Technical clarification on TurboQuant / RaBitQ for people following the recent TurboQuant discussion
First author Jianyang Gao alleges TurboQuant paper misrepresents his team's prior work and experimental setup.
Jianyang Gao, the lead author of the RaBitQ quantization research, has issued a detailed public clarification to address what he describes as "substantial confusion" created by the promotion of a newer method called TurboQuant. In a post aimed at the technical community, Gao outlines three core concerns: that TurboQuant's description of the foundational RaBitQ method is materially incomplete, its theoretical claims against RaBitQ are unsupported, and its empirical comparisons lack full disclosure of the testing setup. The post states these issues were raised privately with the TurboQuant authors months ago, yet the problematic statements remain in their submission for the ICLR 2026 conference.

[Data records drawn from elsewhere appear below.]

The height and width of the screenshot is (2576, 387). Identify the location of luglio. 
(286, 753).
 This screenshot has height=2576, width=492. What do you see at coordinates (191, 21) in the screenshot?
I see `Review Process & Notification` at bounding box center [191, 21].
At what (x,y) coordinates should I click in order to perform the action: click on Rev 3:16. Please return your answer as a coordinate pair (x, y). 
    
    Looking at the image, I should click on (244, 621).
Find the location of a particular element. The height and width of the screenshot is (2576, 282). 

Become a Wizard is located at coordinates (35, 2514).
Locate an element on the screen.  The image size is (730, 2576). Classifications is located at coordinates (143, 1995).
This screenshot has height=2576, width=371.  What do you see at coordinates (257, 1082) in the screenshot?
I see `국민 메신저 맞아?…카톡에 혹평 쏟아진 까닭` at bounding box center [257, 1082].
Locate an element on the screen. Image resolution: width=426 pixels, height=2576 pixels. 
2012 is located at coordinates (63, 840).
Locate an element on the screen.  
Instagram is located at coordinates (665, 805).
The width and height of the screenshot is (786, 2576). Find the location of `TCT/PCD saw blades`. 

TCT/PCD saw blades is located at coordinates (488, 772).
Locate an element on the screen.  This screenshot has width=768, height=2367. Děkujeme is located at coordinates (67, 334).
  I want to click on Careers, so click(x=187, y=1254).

Gao specifies that TurboQuant's paper omits a key component of RaBitQ—the Johnson-Lindenstrauss transformation for random rotation—even after conference reviewers requested clarification. He also contests the paper's characterization of RaBitQ's performance guarantees as "suboptimal," noting his team had already proven asymptotic optimality. Most critically, emails reveal the TurboQuant authors acknowledged running the RaBitQ baseline on a single CPU with multiprocessing disabled, while their own method was benchmarked on an A100 GPU, a disparity not clearly disclosed in the public paper. This public statement serves as a formal record to correct the technical narrative ahead of the ICLR conference.
- TurboQuant's paper allegedly provides an incomplete description of the prior RaBitQ method, omitting its key Johnson-Lindenstrauss transformation step.
- Theoretical claims labeling RaBitQ's guarantees as "suboptimal" are contested, as RaBitQ authors had already proven asymptotic optimality in a 2024 paper.
- Empirical comparisons are questioned, as internal emails reveal RaBitQ was benchmarked on a single CPU while TurboQuant ran on an A100 GPU.
Why It Matters
This highlights critical issues of academic integrity and fair benchmarking in fast-moving AI research, affecting which techniques gain traction.